South Africa on Monday gave universities the go-ahead to raise student fees by up to eight percent, as campuses braced for a resurgence of protests that shook the government last year.
Student groups in 2015 secured a zero percent fee increase after weeks of demonstrations, and had demanded a freeze on all fees until a commission into university funding was complete.
But Higher Education Minister Blade Nzimande gave universities the green light to raise fees for the 2017 academic year.
“Our universities face an extremely difficult financial situation,” Nzimande said at a press conference in Pretoria.
“The effects of last year’s moratorium on fee adjustments have added to these challenges… Starving our universities of funding is not the way to go.”
Nzimande recommended universities raise their fees “not above eight percent”.
University of Cape Town (UCT) vice-chancellor Max Price said failing to increase fees would result in hundreds of jobs lost, and reduce financial aid to poor students.
“Either we have to accept the decline in the kinds of universities we have and the funding for students, or we have to put up the fees to compensate,” he told state broadcaster SABC.
Nzimande said the government would cover the increase for students from families earning less than 600,000 a year ($42,600).
UCT cancelled all classes Monday ahead of Nzimande’s announcement, while several other campuses beefed up security and warned students to protest peacefully.
Students at University of Witwatersrand in Johannesburg quickly rejected the minister’s announcement.
“We need intervention now.
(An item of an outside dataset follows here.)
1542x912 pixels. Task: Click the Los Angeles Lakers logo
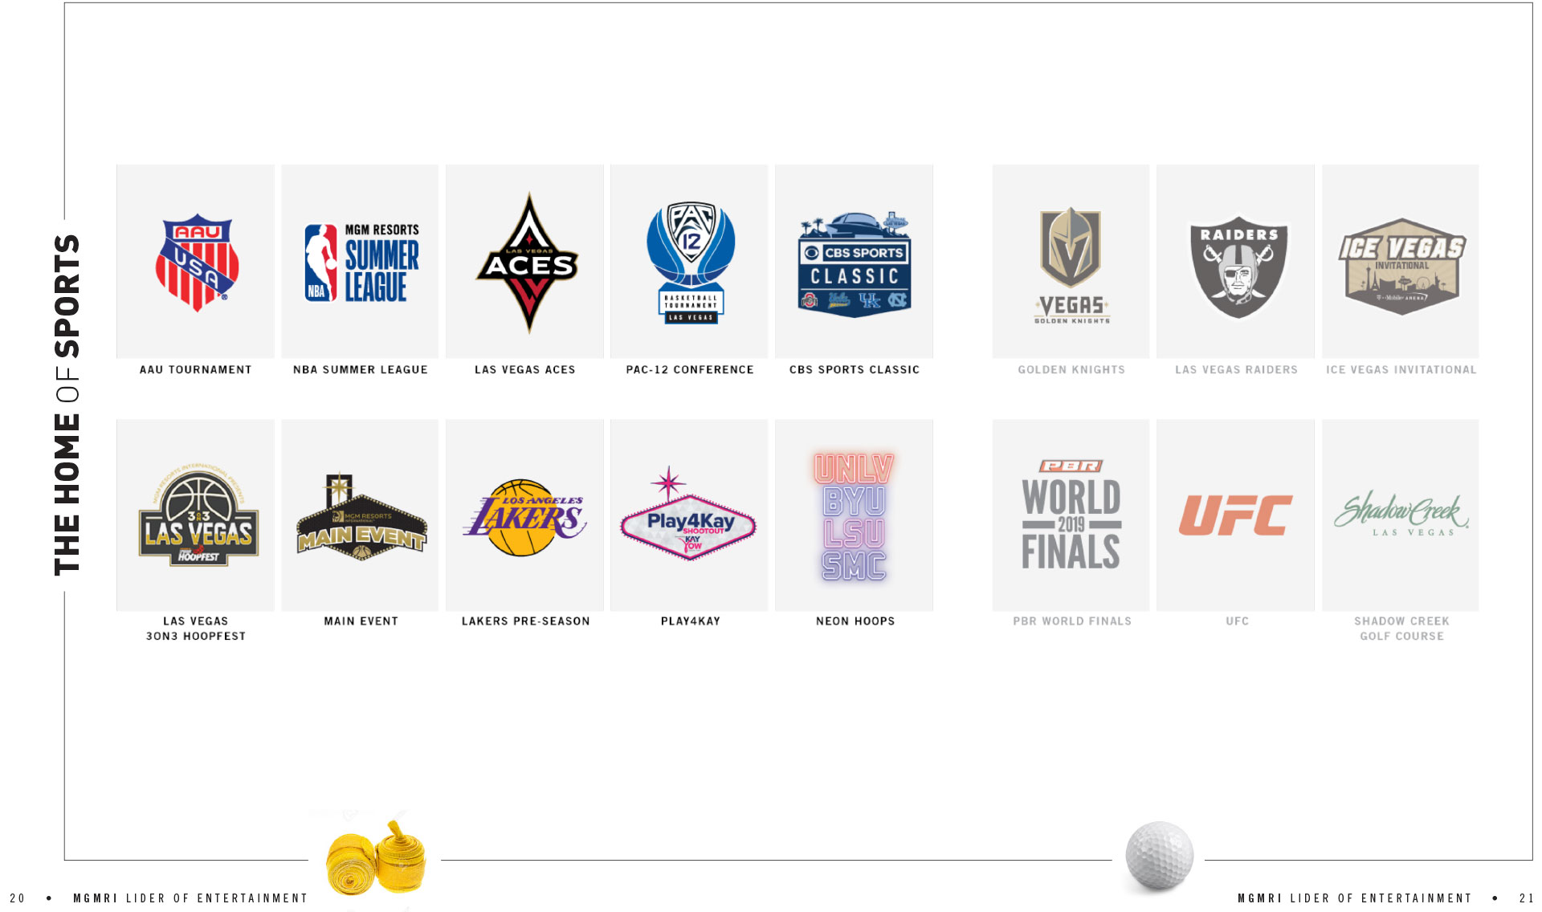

At the beginning of next year, thousands of students are going to be excluded again,” Hassan, student council secretary-general, told local broadcaster eNCA.
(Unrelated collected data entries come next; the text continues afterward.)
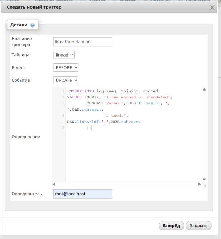
Task: Open the Таблица dropdown showing linnad
Action: 64,55
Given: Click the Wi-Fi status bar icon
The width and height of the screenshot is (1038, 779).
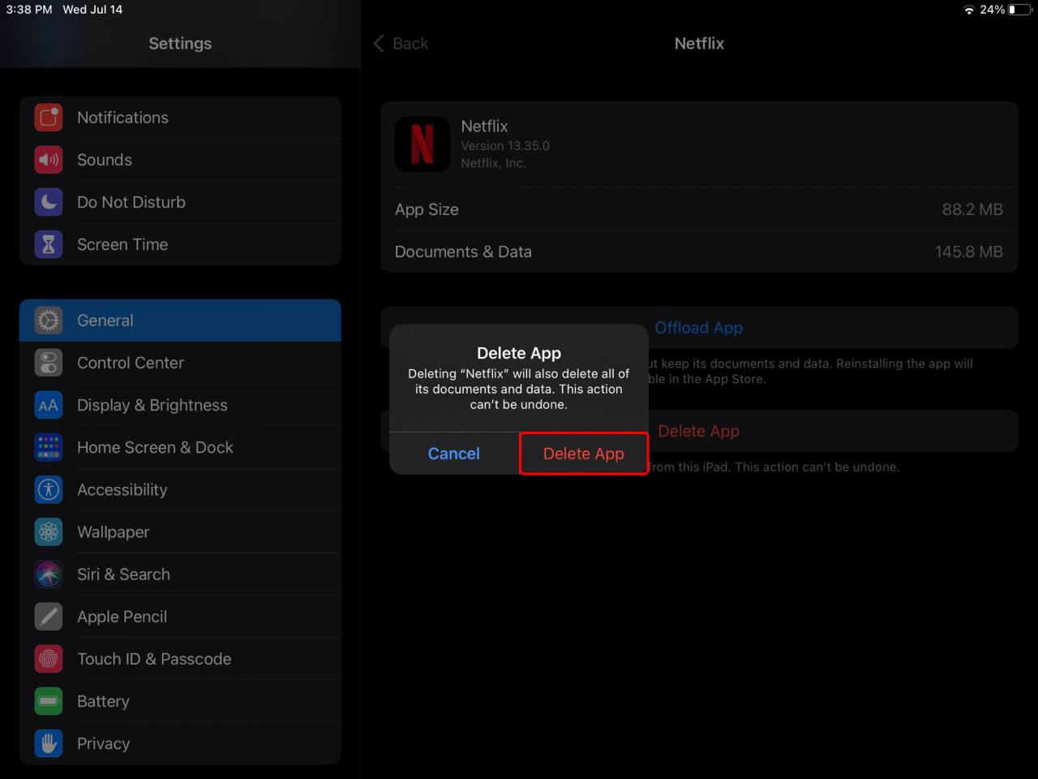Looking at the screenshot, I should click(x=970, y=10).
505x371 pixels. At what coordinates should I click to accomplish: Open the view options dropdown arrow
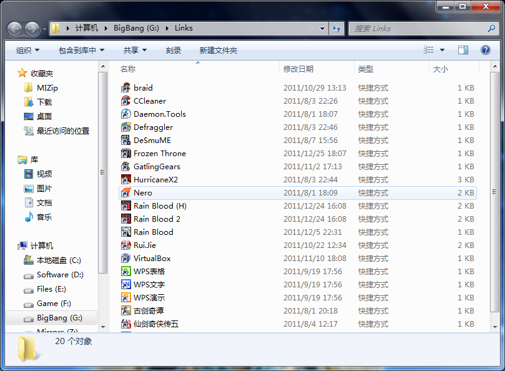pyautogui.click(x=443, y=50)
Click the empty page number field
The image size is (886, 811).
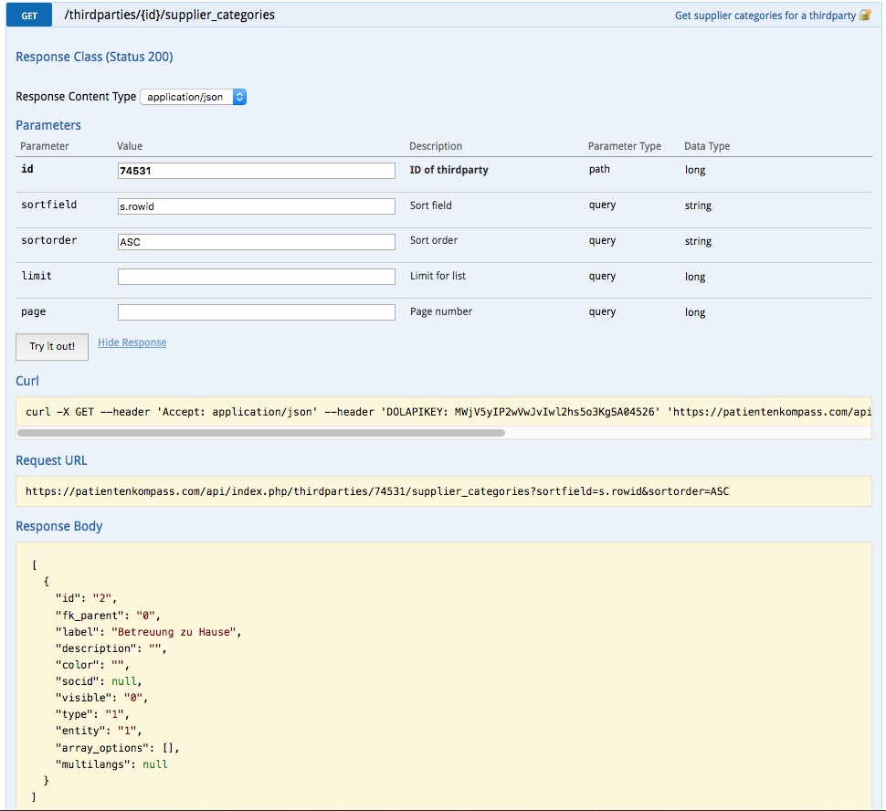coord(256,311)
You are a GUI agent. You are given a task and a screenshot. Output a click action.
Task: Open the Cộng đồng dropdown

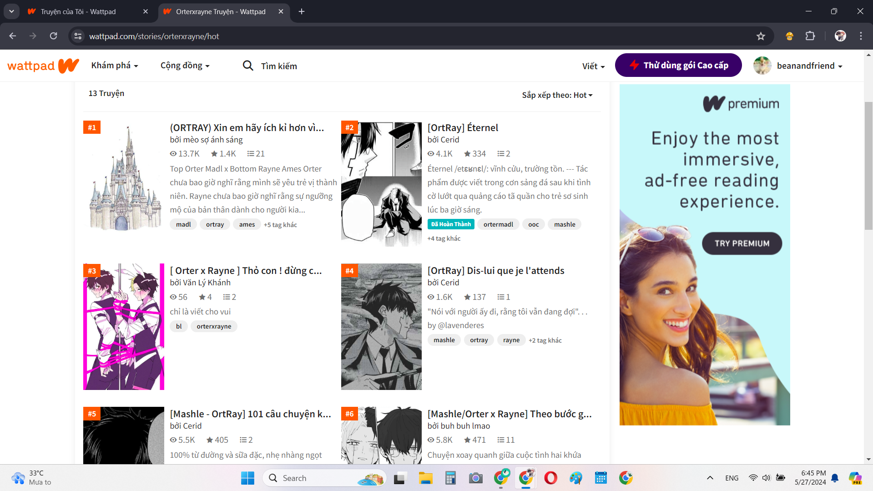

“Students are angry and rightfully so, because our issues haven’t been dealt with.”
Universities were rocked last year by violent student protests, with several campuses temporarily shut down and riot police clashing with students outside parliament.
The issue of education fees ignited widespread frustration over a lack of opportunities for young South Africans, worsened by a weakening economy and high unemployment.